= Citara =

Beach on the Ischia island of Italy

Citara (Spiaggia di Citara) is a beach located in Forio d'Ischia, in the Ischia island of Italy, near Punta Imperatore and the village of Panza. Its name comes from Romans who consecrated the site to Venus Citarea, whose statue made of white marble was found in the area. An old legend has it that the rocks, which can be seen from the beach, were in origin sailors transformed into stones as a punishment for passing through. The reference is from Odysseus, in which it is told that “Feaci” (the people living at “Scheria”, a place in the Tyrrhenian area which has been identified with Ischia) provided Ulysses with a boat to get home, so the goddess Venus punished them for helping him. On Citara Beach the Poseidon Thermal Garden is provided with a series of sea and thermal water swimming pools. It is known for its sun catching position and limpid sea. Spring water gushes into the sea.
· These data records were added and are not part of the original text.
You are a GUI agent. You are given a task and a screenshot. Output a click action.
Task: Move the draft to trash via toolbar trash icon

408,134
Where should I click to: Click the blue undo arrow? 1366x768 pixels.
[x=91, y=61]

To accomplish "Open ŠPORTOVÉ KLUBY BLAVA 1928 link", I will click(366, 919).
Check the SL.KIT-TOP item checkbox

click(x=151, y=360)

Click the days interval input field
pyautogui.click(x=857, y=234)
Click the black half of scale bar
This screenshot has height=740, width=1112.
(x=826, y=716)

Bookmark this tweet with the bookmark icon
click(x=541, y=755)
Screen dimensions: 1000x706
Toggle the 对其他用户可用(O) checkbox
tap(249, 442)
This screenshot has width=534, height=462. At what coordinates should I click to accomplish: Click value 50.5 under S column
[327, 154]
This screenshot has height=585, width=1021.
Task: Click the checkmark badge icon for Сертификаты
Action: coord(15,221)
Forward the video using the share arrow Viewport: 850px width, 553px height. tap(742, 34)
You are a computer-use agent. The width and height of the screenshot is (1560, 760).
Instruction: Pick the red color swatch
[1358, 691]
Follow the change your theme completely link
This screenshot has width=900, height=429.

==Poseidon Thermal Garden and resorts==
The attraction of this Thermal Park in the setting of the bay of Citara in Forio in Ischia is unique and fascinating. The thermal springs that feed the baths at the Giardini Poseidon are considered curative, due to their volcanic origins. The therapeutic effect is based both on the richness and variety of mineral salts, and on the beneficial effect of the high temperature of these waters. 22 swimming pools (thermal, Kneipp, ocean-water) have been installed using recent technical and medical knowledge. The water temperature varies from 28 to 40 C, and the abundance of water means that it is constantly renewed. A Roman sauna, a large private beach are equipped with deck-chairs and beach umbrellas, and various restaurants of which one is situated in a beautiful grotto of local tuff-stones and a boutique with a newspaper kiosk, complete this establishment.